**Task statement:** Each line of the listing below must be retyped as given.

**The data:**
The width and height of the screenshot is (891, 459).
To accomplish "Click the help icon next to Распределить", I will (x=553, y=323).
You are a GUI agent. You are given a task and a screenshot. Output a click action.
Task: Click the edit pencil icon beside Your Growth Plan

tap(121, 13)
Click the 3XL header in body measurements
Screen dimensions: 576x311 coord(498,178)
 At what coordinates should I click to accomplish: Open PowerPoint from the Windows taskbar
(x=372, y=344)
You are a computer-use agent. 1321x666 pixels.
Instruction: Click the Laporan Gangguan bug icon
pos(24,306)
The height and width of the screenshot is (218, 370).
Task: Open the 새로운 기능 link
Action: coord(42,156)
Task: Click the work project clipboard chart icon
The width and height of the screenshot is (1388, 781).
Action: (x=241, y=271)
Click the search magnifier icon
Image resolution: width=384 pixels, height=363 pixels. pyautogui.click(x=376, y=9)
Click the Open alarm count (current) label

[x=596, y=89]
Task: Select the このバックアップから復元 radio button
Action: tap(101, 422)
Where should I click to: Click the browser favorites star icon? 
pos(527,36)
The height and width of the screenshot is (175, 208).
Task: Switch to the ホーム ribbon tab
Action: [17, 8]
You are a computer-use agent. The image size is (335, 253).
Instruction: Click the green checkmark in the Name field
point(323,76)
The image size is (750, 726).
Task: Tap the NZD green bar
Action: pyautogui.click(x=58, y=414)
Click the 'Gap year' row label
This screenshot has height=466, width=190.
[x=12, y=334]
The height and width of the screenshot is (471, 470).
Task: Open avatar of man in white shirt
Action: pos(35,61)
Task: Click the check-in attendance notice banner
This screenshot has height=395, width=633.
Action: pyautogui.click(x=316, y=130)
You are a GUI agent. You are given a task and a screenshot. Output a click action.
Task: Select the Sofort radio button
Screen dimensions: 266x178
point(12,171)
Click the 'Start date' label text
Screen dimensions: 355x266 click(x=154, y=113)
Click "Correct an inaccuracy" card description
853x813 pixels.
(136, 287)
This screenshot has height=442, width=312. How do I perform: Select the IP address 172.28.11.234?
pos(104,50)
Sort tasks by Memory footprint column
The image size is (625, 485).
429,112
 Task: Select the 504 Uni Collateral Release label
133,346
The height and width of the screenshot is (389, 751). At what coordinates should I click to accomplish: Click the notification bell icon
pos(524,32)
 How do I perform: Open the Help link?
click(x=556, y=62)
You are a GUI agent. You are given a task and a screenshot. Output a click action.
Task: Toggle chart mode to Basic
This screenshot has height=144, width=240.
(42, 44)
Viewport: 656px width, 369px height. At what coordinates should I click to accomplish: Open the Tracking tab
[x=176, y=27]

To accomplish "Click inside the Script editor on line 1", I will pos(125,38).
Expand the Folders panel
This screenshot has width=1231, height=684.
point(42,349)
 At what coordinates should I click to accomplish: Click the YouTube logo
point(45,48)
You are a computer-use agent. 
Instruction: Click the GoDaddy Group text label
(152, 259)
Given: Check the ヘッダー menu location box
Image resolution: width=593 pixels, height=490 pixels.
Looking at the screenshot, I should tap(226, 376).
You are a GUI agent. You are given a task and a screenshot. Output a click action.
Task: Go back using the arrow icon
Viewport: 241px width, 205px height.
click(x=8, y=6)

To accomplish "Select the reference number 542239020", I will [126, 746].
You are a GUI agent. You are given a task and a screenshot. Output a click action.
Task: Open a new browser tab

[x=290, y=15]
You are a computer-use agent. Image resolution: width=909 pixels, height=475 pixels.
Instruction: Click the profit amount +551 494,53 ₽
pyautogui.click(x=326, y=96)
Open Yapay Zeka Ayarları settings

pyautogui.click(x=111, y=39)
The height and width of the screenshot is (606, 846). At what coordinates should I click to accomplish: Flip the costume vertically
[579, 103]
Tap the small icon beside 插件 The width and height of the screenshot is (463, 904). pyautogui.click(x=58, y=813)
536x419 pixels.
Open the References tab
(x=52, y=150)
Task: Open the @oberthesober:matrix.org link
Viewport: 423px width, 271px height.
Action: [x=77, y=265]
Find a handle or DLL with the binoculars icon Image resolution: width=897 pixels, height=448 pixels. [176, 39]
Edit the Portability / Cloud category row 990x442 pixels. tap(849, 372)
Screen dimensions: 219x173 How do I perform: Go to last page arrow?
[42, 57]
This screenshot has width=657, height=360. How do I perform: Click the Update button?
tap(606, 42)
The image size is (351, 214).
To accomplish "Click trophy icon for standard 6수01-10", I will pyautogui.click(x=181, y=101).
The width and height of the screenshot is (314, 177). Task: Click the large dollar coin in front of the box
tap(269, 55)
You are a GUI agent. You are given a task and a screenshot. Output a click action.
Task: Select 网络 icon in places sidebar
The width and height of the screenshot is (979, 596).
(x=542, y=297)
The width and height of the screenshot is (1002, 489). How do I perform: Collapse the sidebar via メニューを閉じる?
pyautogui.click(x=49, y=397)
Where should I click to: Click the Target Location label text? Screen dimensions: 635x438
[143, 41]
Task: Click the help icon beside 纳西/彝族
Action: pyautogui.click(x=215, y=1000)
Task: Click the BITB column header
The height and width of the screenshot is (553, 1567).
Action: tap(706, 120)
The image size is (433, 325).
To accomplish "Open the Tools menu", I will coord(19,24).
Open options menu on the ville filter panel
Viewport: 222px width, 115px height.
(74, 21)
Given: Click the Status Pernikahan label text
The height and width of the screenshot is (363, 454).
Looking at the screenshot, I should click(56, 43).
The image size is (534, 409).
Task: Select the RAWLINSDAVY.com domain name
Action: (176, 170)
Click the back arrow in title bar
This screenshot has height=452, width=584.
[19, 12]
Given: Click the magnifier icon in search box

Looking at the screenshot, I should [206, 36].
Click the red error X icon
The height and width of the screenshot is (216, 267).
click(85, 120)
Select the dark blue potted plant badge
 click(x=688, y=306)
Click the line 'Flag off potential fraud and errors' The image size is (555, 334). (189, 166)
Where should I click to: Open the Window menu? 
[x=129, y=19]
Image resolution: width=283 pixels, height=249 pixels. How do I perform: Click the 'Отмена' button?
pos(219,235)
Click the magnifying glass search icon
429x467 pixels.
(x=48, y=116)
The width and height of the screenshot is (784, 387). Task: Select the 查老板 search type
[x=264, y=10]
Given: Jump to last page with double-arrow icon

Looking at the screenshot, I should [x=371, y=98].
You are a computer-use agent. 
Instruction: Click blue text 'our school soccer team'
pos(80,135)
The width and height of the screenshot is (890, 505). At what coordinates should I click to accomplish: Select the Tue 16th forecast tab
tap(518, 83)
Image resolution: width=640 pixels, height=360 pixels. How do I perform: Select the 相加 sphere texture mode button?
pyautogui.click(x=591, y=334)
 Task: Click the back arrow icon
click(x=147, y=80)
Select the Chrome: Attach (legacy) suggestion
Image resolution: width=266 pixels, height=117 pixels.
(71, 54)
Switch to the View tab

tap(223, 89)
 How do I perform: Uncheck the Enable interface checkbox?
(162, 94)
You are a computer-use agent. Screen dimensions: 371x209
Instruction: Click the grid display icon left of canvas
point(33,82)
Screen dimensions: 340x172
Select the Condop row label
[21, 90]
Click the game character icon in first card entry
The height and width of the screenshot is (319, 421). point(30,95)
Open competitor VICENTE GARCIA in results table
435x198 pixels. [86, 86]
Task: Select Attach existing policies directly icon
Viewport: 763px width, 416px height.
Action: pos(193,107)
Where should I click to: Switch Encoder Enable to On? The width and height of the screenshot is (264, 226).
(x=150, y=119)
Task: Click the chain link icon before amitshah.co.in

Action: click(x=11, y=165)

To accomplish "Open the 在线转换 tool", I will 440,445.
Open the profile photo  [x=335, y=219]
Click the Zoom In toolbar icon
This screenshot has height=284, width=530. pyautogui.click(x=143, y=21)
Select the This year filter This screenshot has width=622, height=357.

**Worked solution:**
The width and height of the screenshot is (891, 459).
To accomplish "Click the help icon next to Распределить", I will (x=553, y=323).
You are a GUI agent. You are given a task and a screenshot. Output a click action.
Task: Click the edit pencil icon beside Your Growth Plan

tap(121, 13)
Click the 3XL header in body measurements
Screen dimensions: 576x311 coord(498,178)
 At what coordinates should I click to accomplish: Open PowerPoint from the Windows taskbar
(x=372, y=344)
You are a computer-use agent. 1321x666 pixels.
Instruction: Click the Laporan Gangguan bug icon
pos(24,306)
The height and width of the screenshot is (218, 370).
Task: Open the 새로운 기능 link
Action: coord(42,156)
Task: Click the work project clipboard chart icon
The width and height of the screenshot is (1388, 781).
Action: (x=241, y=271)
Click the search magnifier icon
Image resolution: width=384 pixels, height=363 pixels. pyautogui.click(x=376, y=9)
Click the Open alarm count (current) label

[x=596, y=89]
Task: Select the このバックアップから復元 radio button
Action: tap(101, 422)
Where should I click to: Click the browser favorites star icon? 
pos(527,36)
The height and width of the screenshot is (175, 208).
Task: Switch to the ホーム ribbon tab
Action: [17, 8]
You are a computer-use agent. The image size is (335, 253).
Instruction: Click the green checkmark in the Name field
point(323,76)
The image size is (750, 726).
Task: Tap the NZD green bar
Action: pyautogui.click(x=58, y=414)
Click the 'Gap year' row label
This screenshot has height=466, width=190.
[x=12, y=334]
The height and width of the screenshot is (471, 470).
Task: Open avatar of man in white shirt
Action: pos(35,61)
Task: Click the check-in attendance notice banner
This screenshot has height=395, width=633.
Action: pyautogui.click(x=316, y=130)
You are a GUI agent. You are given a task and a screenshot. Output a click action.
Task: Select the Sofort radio button
Screen dimensions: 266x178
point(12,171)
Click the 'Start date' label text
Screen dimensions: 355x266 click(x=154, y=113)
Click "Correct an inaccuracy" card description
853x813 pixels.
(136, 287)
This screenshot has height=442, width=312. How do I perform: Select the IP address 172.28.11.234?
pos(104,50)
Sort tasks by Memory footprint column
The image size is (625, 485).
429,112
 Task: Select the 504 Uni Collateral Release label
133,346
The height and width of the screenshot is (389, 751). At what coordinates should I click to accomplish: Click the notification bell icon
pos(524,32)
 How do I perform: Open the Help link?
click(x=556, y=62)
You are a GUI agent. You are given a task and a screenshot. Output a click action.
Task: Toggle chart mode to Basic
This screenshot has height=144, width=240.
(42, 44)
Viewport: 656px width, 369px height. At what coordinates should I click to accomplish: Open the Tracking tab
[x=176, y=27]

To accomplish "Click inside the Script editor on line 1", I will pos(125,38).
Expand the Folders panel
This screenshot has width=1231, height=684.
point(42,349)
 At what coordinates should I click to accomplish: Click the YouTube logo
point(45,48)
You are a computer-use agent. 
Instruction: Click the GoDaddy Group text label
(152, 259)
Given: Check the ヘッダー menu location box
Image resolution: width=593 pixels, height=490 pixels.
Looking at the screenshot, I should tap(226, 376).
You are a GUI agent. You are given a task and a screenshot. Output a click action.
Task: Go back using the arrow icon
Viewport: 241px width, 205px height.
click(x=8, y=6)

To accomplish "Select the reference number 542239020", I will [126, 746].
You are a GUI agent. You are given a task and a screenshot. Output a click action.
Task: Open a new browser tab

[x=290, y=15]
You are a computer-use agent. Image resolution: width=909 pixels, height=475 pixels.
Instruction: Click the profit amount +551 494,53 ₽
pyautogui.click(x=326, y=96)
Open Yapay Zeka Ayarları settings

pyautogui.click(x=111, y=39)
The height and width of the screenshot is (606, 846). At what coordinates should I click to accomplish: Flip the costume vertically
[579, 103]
Tap the small icon beside 插件 The width and height of the screenshot is (463, 904). pyautogui.click(x=58, y=813)
536x419 pixels.
Open the References tab
(x=52, y=150)
Task: Open the @oberthesober:matrix.org link
Viewport: 423px width, 271px height.
Action: [x=77, y=265]
Find a handle or DLL with the binoculars icon Image resolution: width=897 pixels, height=448 pixels. [176, 39]
Edit the Portability / Cloud category row 990x442 pixels. tap(849, 372)
Screen dimensions: 219x173 How do I perform: Go to last page arrow?
[42, 57]
This screenshot has width=657, height=360. How do I perform: Click the Update button?
tap(606, 42)
The image size is (351, 214).
To accomplish "Click trophy icon for standard 6수01-10", I will pyautogui.click(x=181, y=101).
The width and height of the screenshot is (314, 177). Task: Click the large dollar coin in front of the box
tap(269, 55)
You are a GUI agent. You are given a task and a screenshot. Output a click action.
Task: Select 网络 icon in places sidebar
The width and height of the screenshot is (979, 596).
(x=542, y=297)
The width and height of the screenshot is (1002, 489). How do I perform: Collapse the sidebar via メニューを閉じる?
pyautogui.click(x=49, y=397)
Where should I click to: Click the Target Location label text? Screen dimensions: 635x438
[143, 41]
Task: Click the help icon beside 纳西/彝族
Action: pyautogui.click(x=215, y=1000)
Task: Click the BITB column header
The height and width of the screenshot is (553, 1567).
Action: tap(706, 120)
The image size is (433, 325).
To accomplish "Open the Tools menu", I will coord(19,24).
Open options menu on the ville filter panel
Viewport: 222px width, 115px height.
(74, 21)
Given: Click the Status Pernikahan label text
The height and width of the screenshot is (363, 454).
Looking at the screenshot, I should click(56, 43).
The image size is (534, 409).
Task: Select the RAWLINSDAVY.com domain name
Action: (176, 170)
Click the back arrow in title bar
This screenshot has height=452, width=584.
[19, 12]
Given: Click the magnifier icon in search box

Looking at the screenshot, I should [206, 36].
Click the red error X icon
The height and width of the screenshot is (216, 267).
click(85, 120)
Select the dark blue potted plant badge
 click(x=688, y=306)
Click the line 'Flag off potential fraud and errors' The image size is (555, 334). (189, 166)
Where should I click to: Open the Window menu? 
[x=129, y=19]
Image resolution: width=283 pixels, height=249 pixels. How do I perform: Click the 'Отмена' button?
pos(219,235)
Click the magnifying glass search icon
429x467 pixels.
(x=48, y=116)
The width and height of the screenshot is (784, 387). Task: Select the 查老板 search type
[x=264, y=10]
Given: Jump to last page with double-arrow icon

Looking at the screenshot, I should [x=371, y=98].
You are a computer-use agent. 
Instruction: Click blue text 'our school soccer team'
pos(80,135)
The width and height of the screenshot is (890, 505). At what coordinates should I click to accomplish: Select the Tue 16th forecast tab
tap(518, 83)
Image resolution: width=640 pixels, height=360 pixels. How do I perform: Select the 相加 sphere texture mode button?
pyautogui.click(x=591, y=334)
 Task: Click the back arrow icon
click(x=147, y=80)
Select the Chrome: Attach (legacy) suggestion
Image resolution: width=266 pixels, height=117 pixels.
(71, 54)
Switch to the View tab

tap(223, 89)
 How do I perform: Uncheck the Enable interface checkbox?
(162, 94)
You are a computer-use agent. Screen dimensions: 371x209
Instruction: Click the grid display icon left of canvas
point(33,82)
Screen dimensions: 340x172
Select the Condop row label
[21, 90]
Click the game character icon in first card entry
The height and width of the screenshot is (319, 421). point(30,95)
Open competitor VICENTE GARCIA in results table
435x198 pixels. [86, 86]
Task: Select Attach existing policies directly icon
Viewport: 763px width, 416px height.
Action: pos(193,107)
Where should I click to: Switch Encoder Enable to On? The width and height of the screenshot is (264, 226).
(x=150, y=119)
Task: Click the chain link icon before amitshah.co.in

Action: click(x=11, y=165)

To accomplish "Open the 在线转换 tool", I will 440,445.
Open the profile photo  [x=335, y=219]
Click the Zoom In toolbar icon
This screenshot has height=284, width=530. pyautogui.click(x=143, y=21)
Select the This year filter This screenshot has width=622, height=357.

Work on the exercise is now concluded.